Volunteers underwent a spontaneous operation where they cleared up broken glass from the streets and sent out food boxes for the ones in need.
On August 4th, the explosion of Beirut’s port blew much of the Lebanese capital’s main coastal region. Specifically, our beloved bar districts Mar Mikhail and Gemmayze, where all the windows and doors were shattered to the ground.
The following day, an army of volunteered civilians took to the devastated streets, adamant with resilience as their glimmer of youthful solidarity carried them through.
Holding brooms, shovels, and a large number of boxes filled with food, they cleaned up streets, alleys, and distributed aid.
Louay Farhat Charity, an NGO that provides basic life necessities to families who can’t afford their minimum needs, was one of the many charities on the ground sending out food boxes.
Plastic tables loaded with donated water bottles, sandwiches, and snacks were set up within hours.
“Everyone was quick to lend a helping hand. We even reached a point where we had a surplus of volunteers and donations,” said Farah Louay Farhat, board member of the NGO.
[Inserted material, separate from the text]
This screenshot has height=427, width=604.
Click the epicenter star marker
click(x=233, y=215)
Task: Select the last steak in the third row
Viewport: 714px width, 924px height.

“We did not think twice before deciding to go on-ground to help,” explained Farah. “We knocked on people’s doors and gave them plenty of boxes filled with food. Their reaction was overwhelming. I had to hold myself together, but it was beautiful.”
A small number of civil defense workers could be seen inspecting what’s left of building structures, but they were greatly outnumbered by young volunteers taking over the streets to help.
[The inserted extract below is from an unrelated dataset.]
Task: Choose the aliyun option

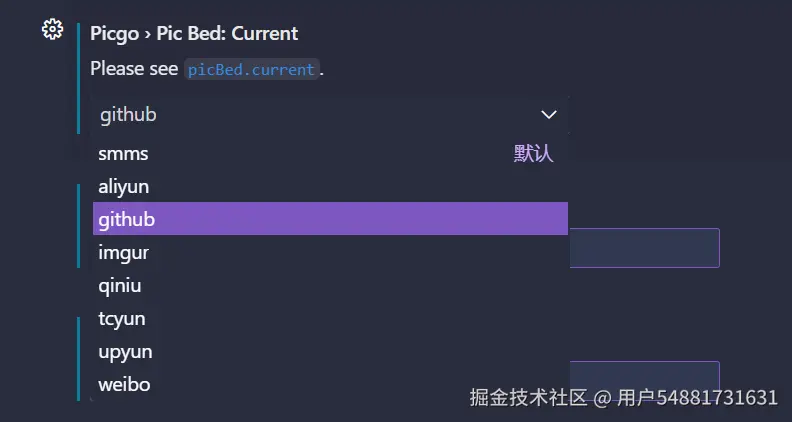Action: [x=124, y=187]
“The Lebanese government has failed its people,” scorned 24-year-old Mostafa Karout, a volunteer rigorously working hard to clean up and salvage the Mar Mikhail district of the Lebanese capital.
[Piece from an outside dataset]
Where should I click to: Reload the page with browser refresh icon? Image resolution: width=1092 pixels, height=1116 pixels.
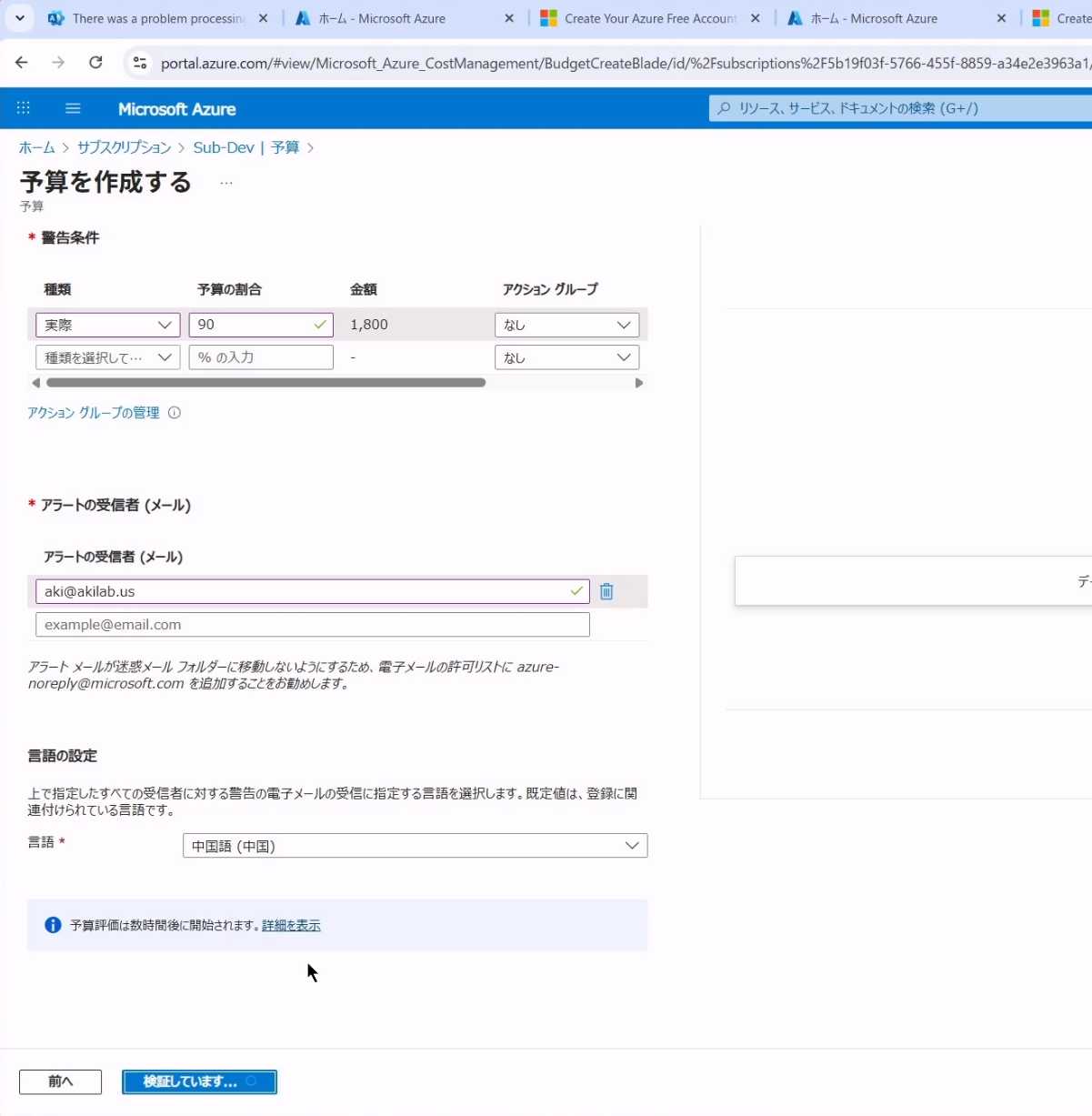pos(95,63)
In small groups, wearing plastic gloves and a mask, they energetically cleared away shattered glass underneath blown-out buildings, throwing them away into plastic bags.
“The aftermath of the explosion will haunt me forever,” Mostafa said. “I blame the government for it. We are in pain and agony, yet we’re still on our feet doing as much as we can to help. What is our government doing?”
Lebanese citizens have been demanding answers from the government. Yet, all they’re receiving are more reasons to believe the disaster was caused by the state’s negligence.
Hence, activists all over Lebanon are preparing to reignite the revolution that started on October 17.
This time, as circulating online, citizens are going to unleash their anger in ways Lebanon has never seen before.